Я наблюдаю, как сходят порядки желтой гаммы и в полосе гравия бродят две сороки, возглавляя пришествие кубовых, лиловых, забывчивых — с неприличной дырой белизны вместо брюшка, и внезапно складываются — в одну, но и эта — прерывиста, недописана, и, раздраженно взывая к ясновидению, чтоб узреть — полную сороку, я редактирую и подчищаю такой разговор.
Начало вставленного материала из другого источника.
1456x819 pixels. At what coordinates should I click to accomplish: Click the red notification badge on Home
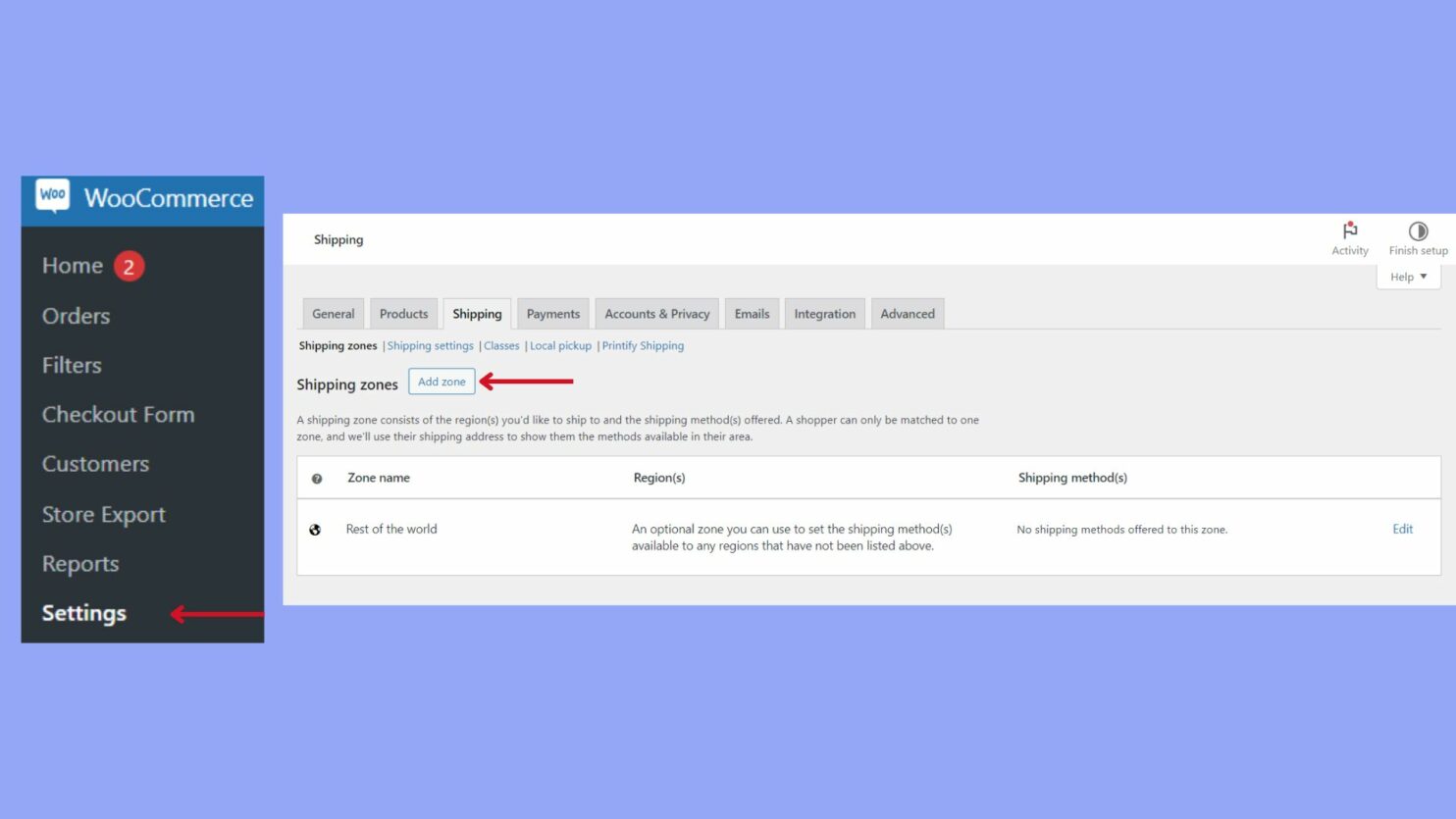129,265
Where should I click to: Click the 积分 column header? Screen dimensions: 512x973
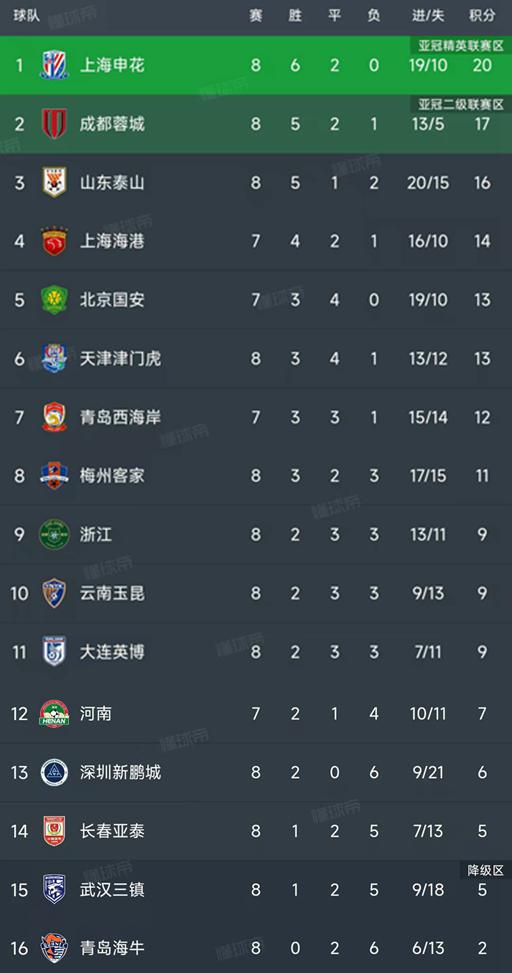(x=482, y=16)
— Вы как-то рассказывали мне веселый сюжет. Собственно — перечень несообразностей, которые расползутся, если некто однажды вдруг не вернется домой и в его жилище войдут чужие. Можно мне перехватить ваш перечень? Ведь вы им вряд ли воспользуетесь…
— Однако мои умышления — для слабонервных. Мелочь жанра, вместо каузальных сцеплений или захватывающей серии событий — незначительное одно. Как известно, и одно — практически непреодолимо!
Моя грабительская просьба развлекает его, будто я собираюсь продеть руки — в чьи-то сыпучие пожитки в непристойном реальном и донашивать, доедать, допивать…
Он ищет журнал, который, оказывается, тиснул статью — исключительно для меня, он перекладывает книги, надутые папки, файлы, и растревоженные завалы сплевывают к подножью черную крошку-коробочку, круглое дерево, красный всполох: дети, бегущие от грозы. Покатившаяся крышка тянет за собой богатства: бейджик какой-то французской конференции — с чужим тройным именем, из коих первое — мадам, три засохших каштана и старинный тюбик с лекарством, каких уже не бывает, какие уже ничего не лечат. Мне не нравятся его руки, в них не чувствуются хорошая ухватка и цепкость, у ладоней низкий борт, жидкое стечет, а сухое легко перехватят пробегающие. Мне не нравятся эти слезки в коробочке.